The Taxpayer submitted that the discretionary power bestowed upon the Chief Commissioner under s.163H should be exercised when there is no intent to avoid duty and where the relevant acquisition of shares would have no practical consequence to the way in which the land held by the trustee would be appointed or distributed.  Mrs Phillips controlled the Trustee, the Appointor and the Guardian before and after the Acquisition. As such, Millie Phillips did not need to control Enterprises in order to control the disposition of trust assets and in any event she already had control of Enterprises.

The Taxpayer submitted that s.159 of the Duties Act was an anti-avoidance measure to deal with a situation whereby a person, without acquiring any interest in the land might, by acquiring a “significant interest” in a discretionary object, achieve the economic benefits of ownership of land held by the trustee.  No such issue arose in the present case.

The Chief Commissioner submitted that an inquiry into matters of “control” over the landholder or its subsidiaries was a distraction, as was an inquiry into “beneficial ownership” or “economic ownership”.  Rather, the scope and purpose of the provisions concern the acquisition of “interests”; there are no references in Chapter 4 to “control”, “beneficial ownership” or “economic ownership”.

The Chief Commissioner also submitted that it would not be a sufficient basis for exercising the discretion in s.163H that there was no avoidance of duty that would be payable on a transfer of the land. This was because Chapter 4 did not operate only as support to the separate transfer duty provisions in Chapter 2; rather, Chapter 4 is a separate taxing regime. 
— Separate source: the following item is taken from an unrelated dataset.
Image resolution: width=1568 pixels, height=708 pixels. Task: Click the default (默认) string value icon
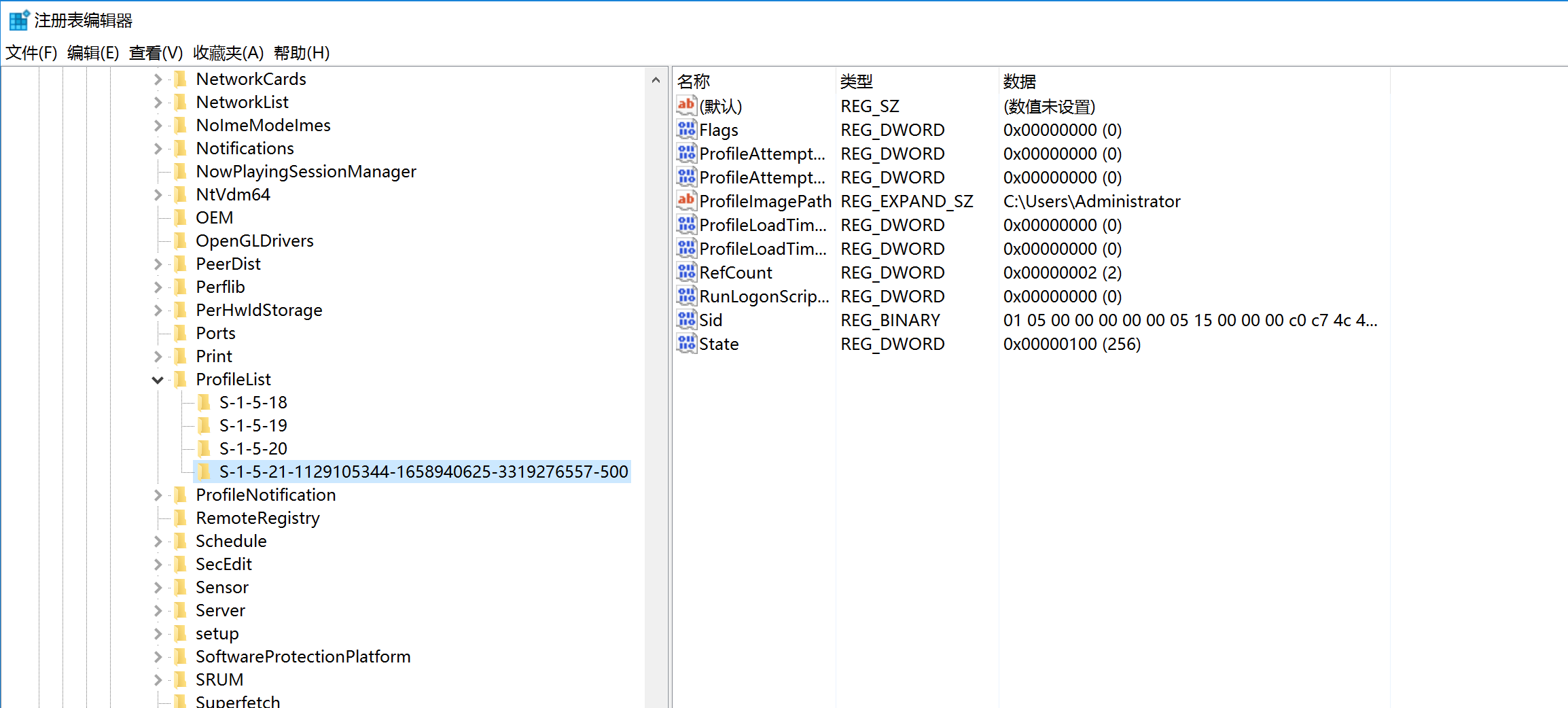pos(686,105)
The Chief Commissioner further submitted that s.159 overrides and reverses the general law position that a discretionary object has no entitlement to specific assets the subject of the trust by deeming the object to own or otherwise be entitled to the property the subject of the trust.  The Chief Commissioner submitted that in enacting s.159 the legislature must have intended that landholder duty be paid on the value of the land and other property the subject of a discretionary trust upon a relevant acquisition in a landholder that is a discretionary object despite the fact that an acquirer of such a landholder would never, in the normal course, acquire control of the discretionary trust by virtue of the acquisition alone.

The Chief Commissioner also submitted that the discretion in s.163H was provided to avoid the imposition of double or multiple duty.

Primary Decision

White J observed that no express judicial guidance has been given as to when it might be considered just and reasonable for such exemptions to be granted in respect of an acquisition. 
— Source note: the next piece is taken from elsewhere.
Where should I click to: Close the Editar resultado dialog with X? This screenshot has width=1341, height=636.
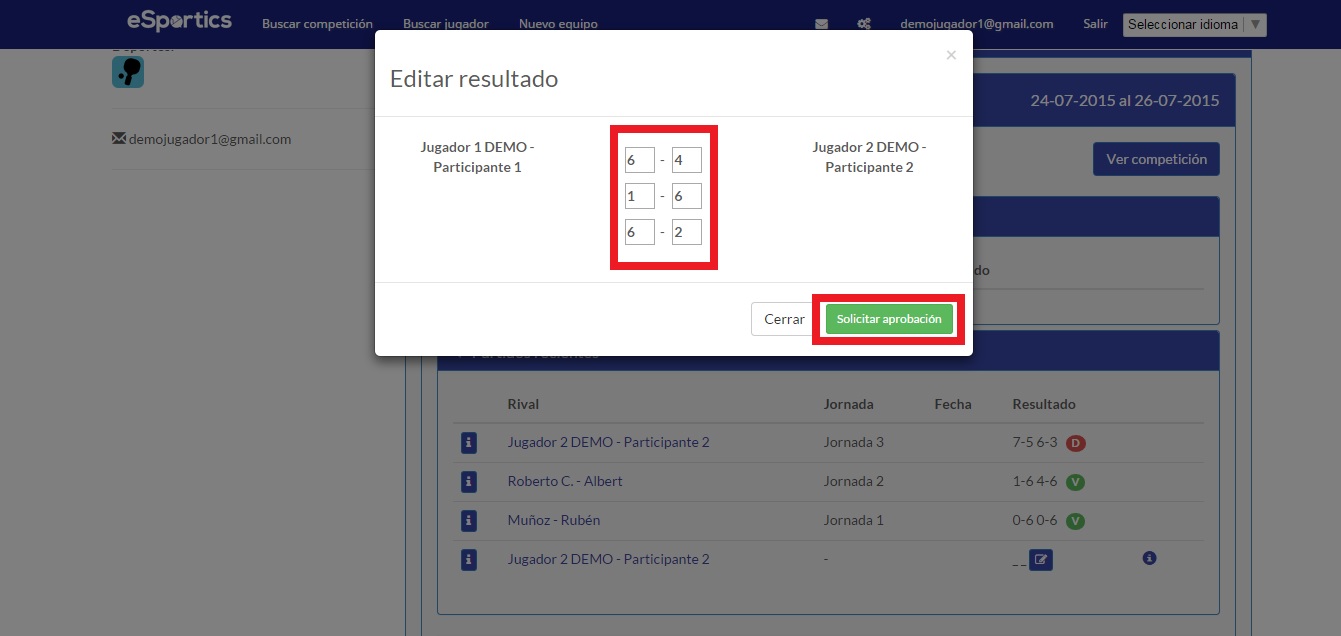click(951, 55)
White J held that s.159 of the Duties Act is an anti-avoidance measure.  His Honour stated that no doubt it is a measure that broadens the tax base, but the extent to which the tax base is intended to be broadened is itself subject to the discretion now found in s.163H of the Duties Act.  His Honour held that this discretion is not limited to avoiding the application of double or multiple impositions of duty by the same acquisition.

White J held that the main question to be considered in this matter is whether it is not just and reasonable that Chapter 4 apply to the Acquisition, having regard to the purposes of Chapter 4, where:

  1. Enterprises as a matter of fact does not own or control the land, or have any expectation of receiving the land or any proceeds of sale of any part of the land, or any income from it; and

  2. Enterprises’ position as a discretionary object of the Trust was irrelevant to the Taxpayer’s acquisition of the shares in Enterprises;

In consideration of these circumstances, White J found that it is not just and reasonable that Chapter 4 apply. 
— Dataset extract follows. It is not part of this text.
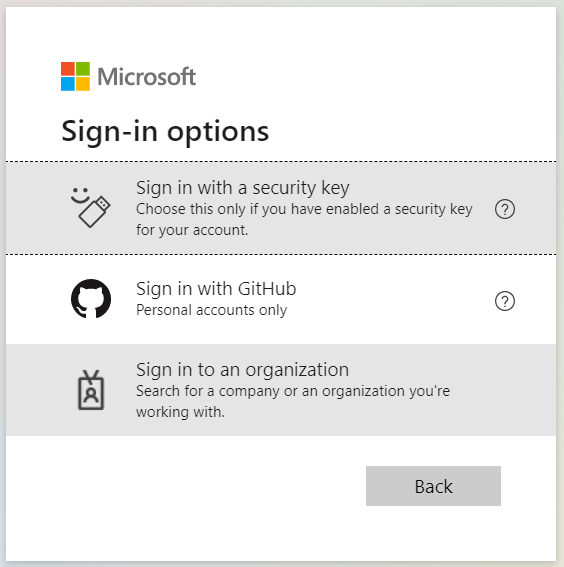Choose "Sign in with GitHub" option
Image resolution: width=564 pixels, height=567 pixels.
[281, 299]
For these reasons, White J held that:

  1. The decision of the Chief Commissioner not to grant a partial exemption under s.163H of the Duties Act in respect of the acquisition of shares in Enterprises by the Taxpayer should be revoked;

  2. In its place a decision should be made granting a partial exemption under s.163H of the Duties Act reducing the duty chargeable on the acquisition by the Taxpayer by an amount corresponding to the duty chargeable in respect of the property which Enterprises is deemed to be entitled to own or be otherwise entitled to.  

  3. The excess duty paid by the Taxpayer should be refunded, with interest. 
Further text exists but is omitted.